Agree, Disagree, Explain: Decomposing Human Label Variation in NLI through the Lens of Explanations
This work addresses the issue of label reliability in NLI datasets for researchers and practitioners, though it is incremental as it extends existing explanation-based approaches to broader annotation variation.
The paper tackled the problem of human label variation in Natural Language Inference (NLI) by using explanations to decompose annotators' reasoning processes, finding that annotators sometimes disagree on labels but provide similar explanations, indicating underlying agreement in interpretation.

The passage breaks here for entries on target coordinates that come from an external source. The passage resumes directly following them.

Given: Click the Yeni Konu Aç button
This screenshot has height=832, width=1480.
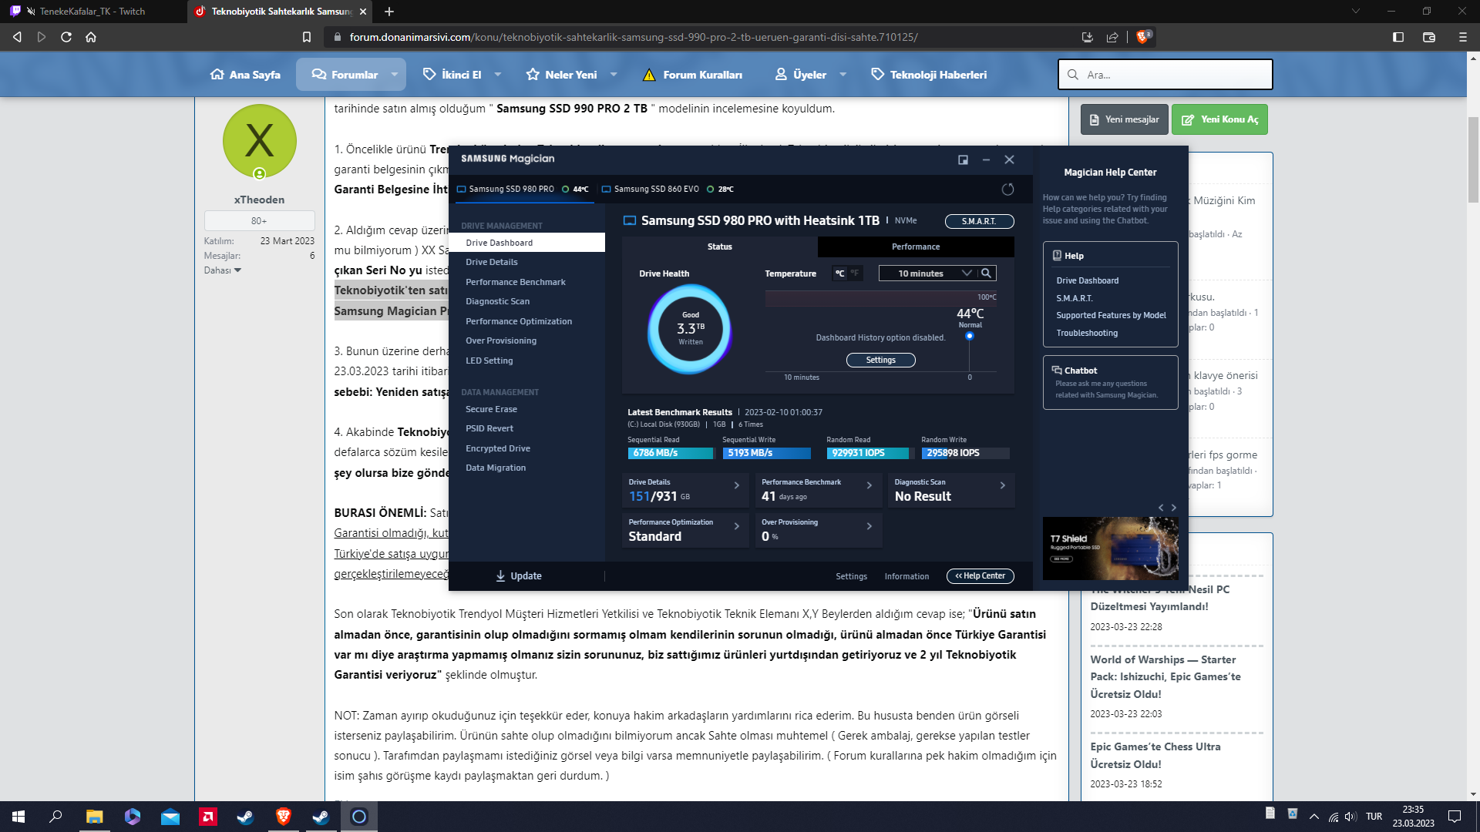Looking at the screenshot, I should click(x=1219, y=119).
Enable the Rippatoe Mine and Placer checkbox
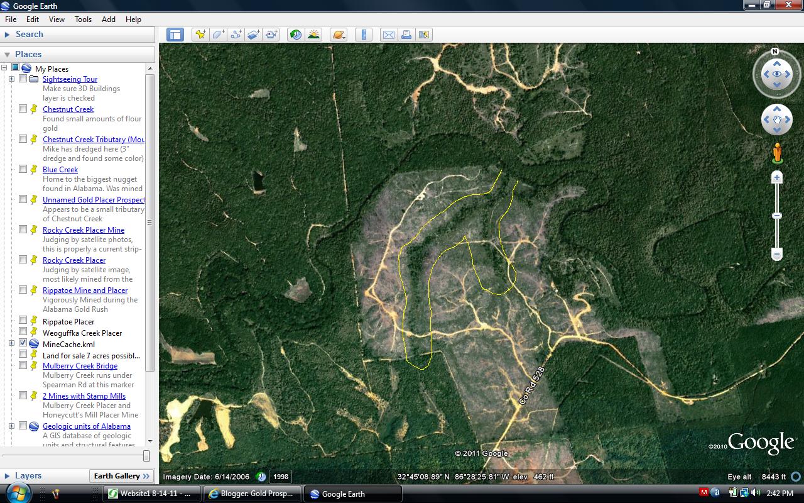 pos(23,289)
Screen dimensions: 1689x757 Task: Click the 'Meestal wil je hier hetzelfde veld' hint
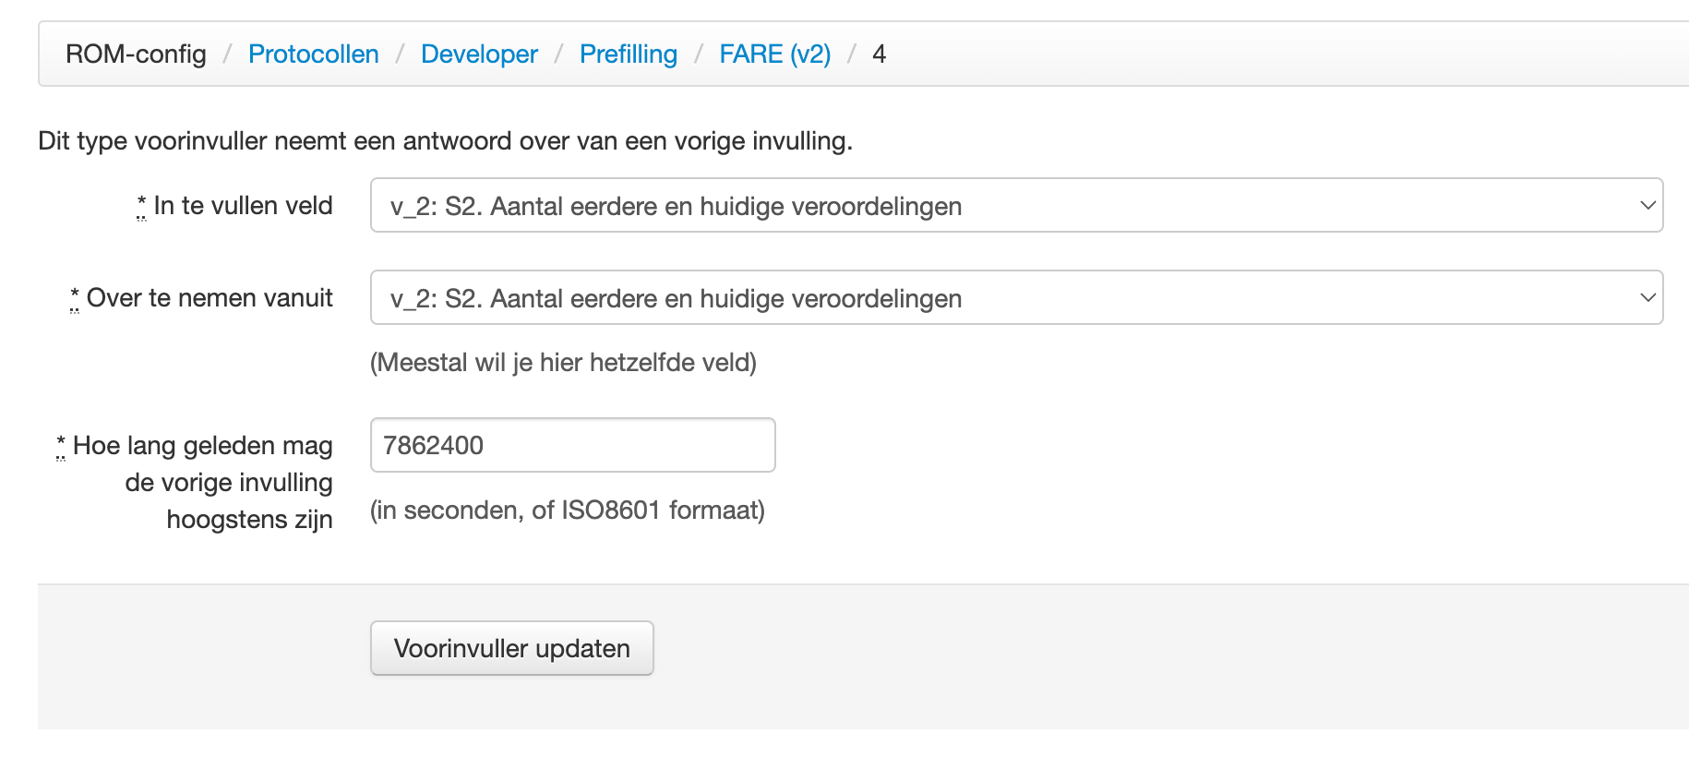point(563,363)
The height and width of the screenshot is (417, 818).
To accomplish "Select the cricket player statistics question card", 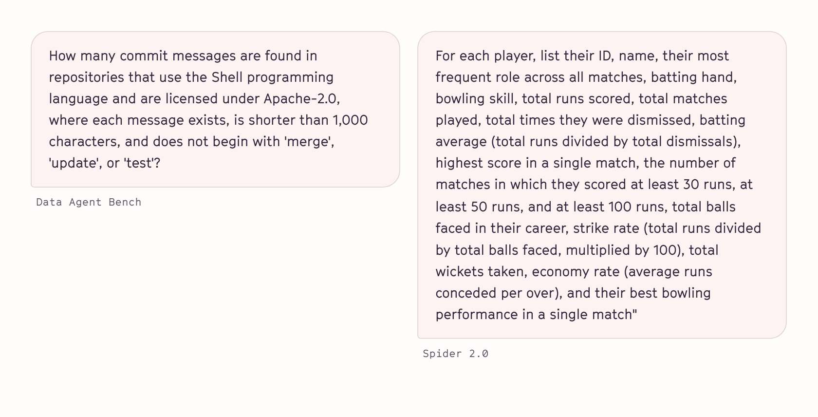I will click(x=602, y=185).
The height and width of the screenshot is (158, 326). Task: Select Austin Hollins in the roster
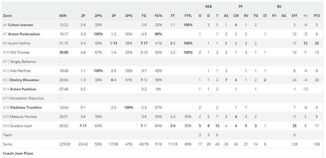[x=19, y=43]
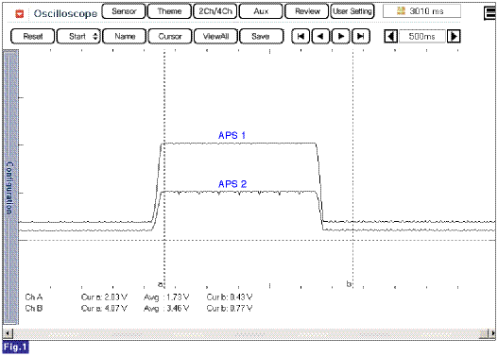Image resolution: width=498 pixels, height=356 pixels.
Task: Click the Reset button
Action: point(33,36)
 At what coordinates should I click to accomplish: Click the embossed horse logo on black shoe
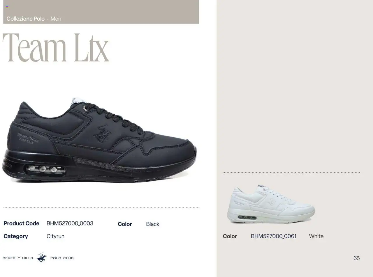pos(103,134)
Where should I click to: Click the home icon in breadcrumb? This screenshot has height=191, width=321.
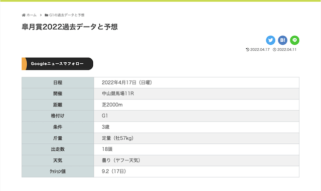click(x=24, y=15)
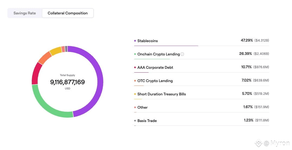Click info icon beside Onchain Crypto Lending
Viewport: 292px width, 150px height.
tap(182, 54)
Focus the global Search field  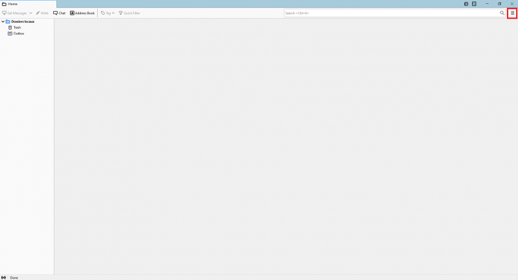[392, 13]
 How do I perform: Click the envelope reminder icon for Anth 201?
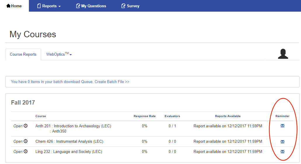point(282,126)
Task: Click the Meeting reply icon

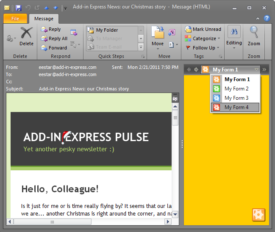Action: pos(73,32)
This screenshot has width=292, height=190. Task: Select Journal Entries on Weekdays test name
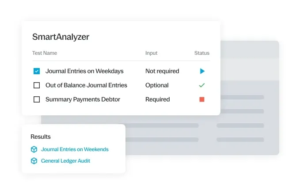(84, 71)
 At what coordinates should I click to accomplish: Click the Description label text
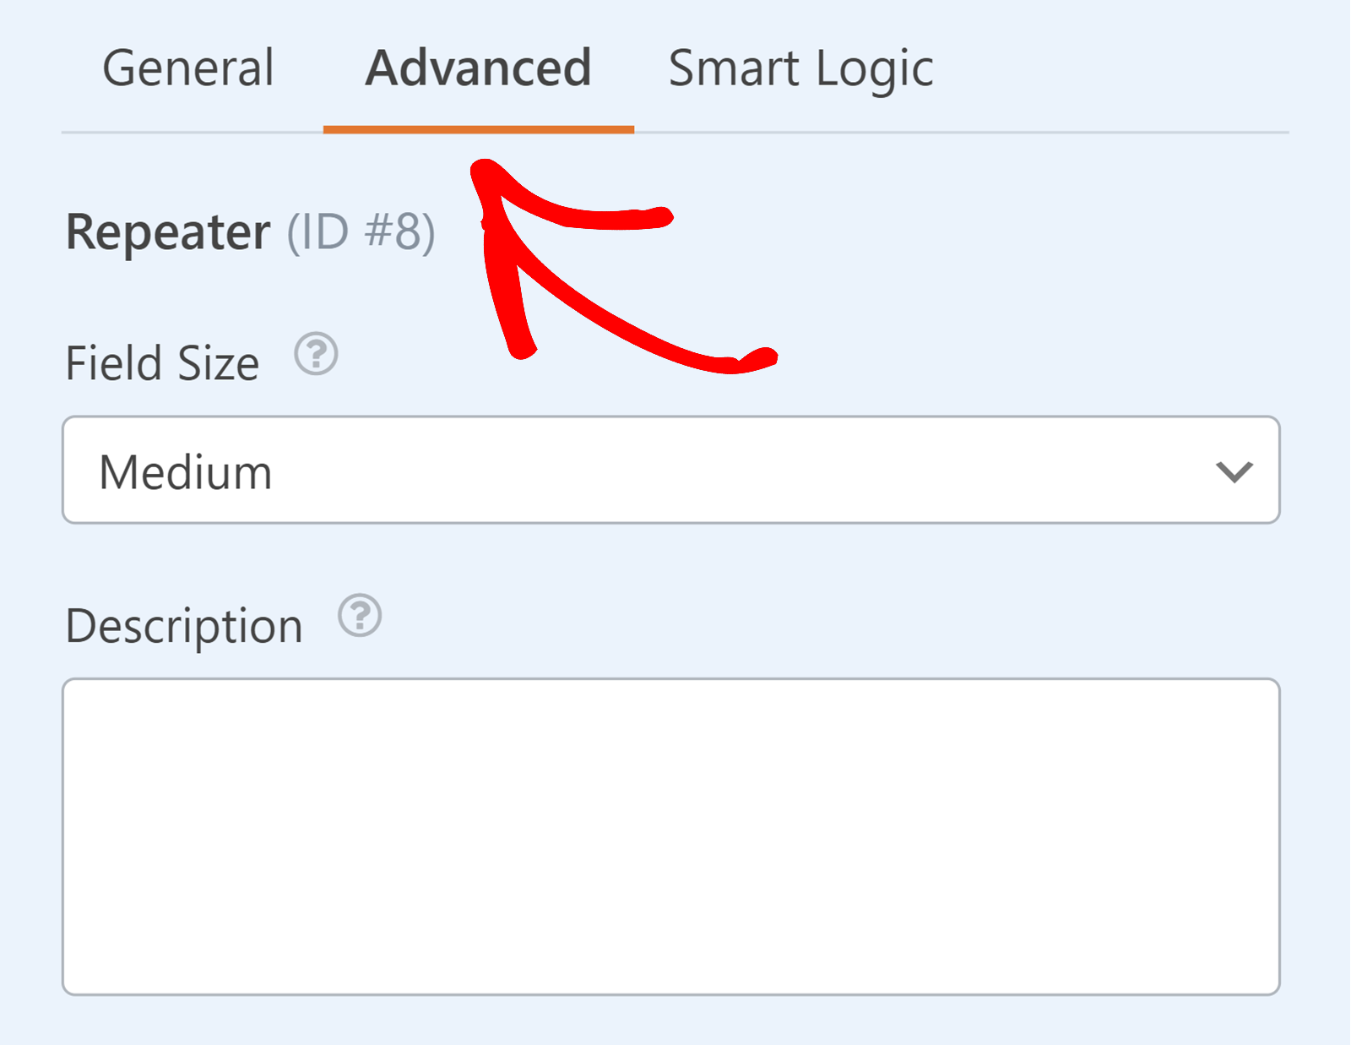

Natural Language Inference datasets often exhibit human label variation. To better understand these variations, explanation-based approaches analyze the underlying reasoning behind annotators' decisions. One such approach is the LiTEx taxonomy, which categorizes free-text explanations in English into reasoning types. However, previous work applying such taxonomies has focused on within-label variation: cases where annotators agree on the final NLI label but provide different explanations. In contrast, this paper broadens the scope by examining how annotators may diverge not only in the reasoning type but also in the labeling step. We use explanations as a lens to decompose the reasoning process underlying NLI annotation and to analyze individual differences. We apply LiTEx to two NLI English datasets and align annotation variation from multiple aspects: NLI label agreement, explanation similarity, and taxonomy agreement, with an additional compounding factor of annotators' selection bias. We observe instances where annotators disagree on the label but provide highly similar explanations, suggesting that surface-level disagreement may mask underlying agreement in interpretation. Moreover, our analysis reveals individual preferences in explanation strategies and label choices. These findings highlight that agreement in reasoning types better reflects the semantic similarity of free-text explanations than label agreement alone. Our findings underscore the richness of reasoning-based explanations and the need for caution in treating labels as ground truth.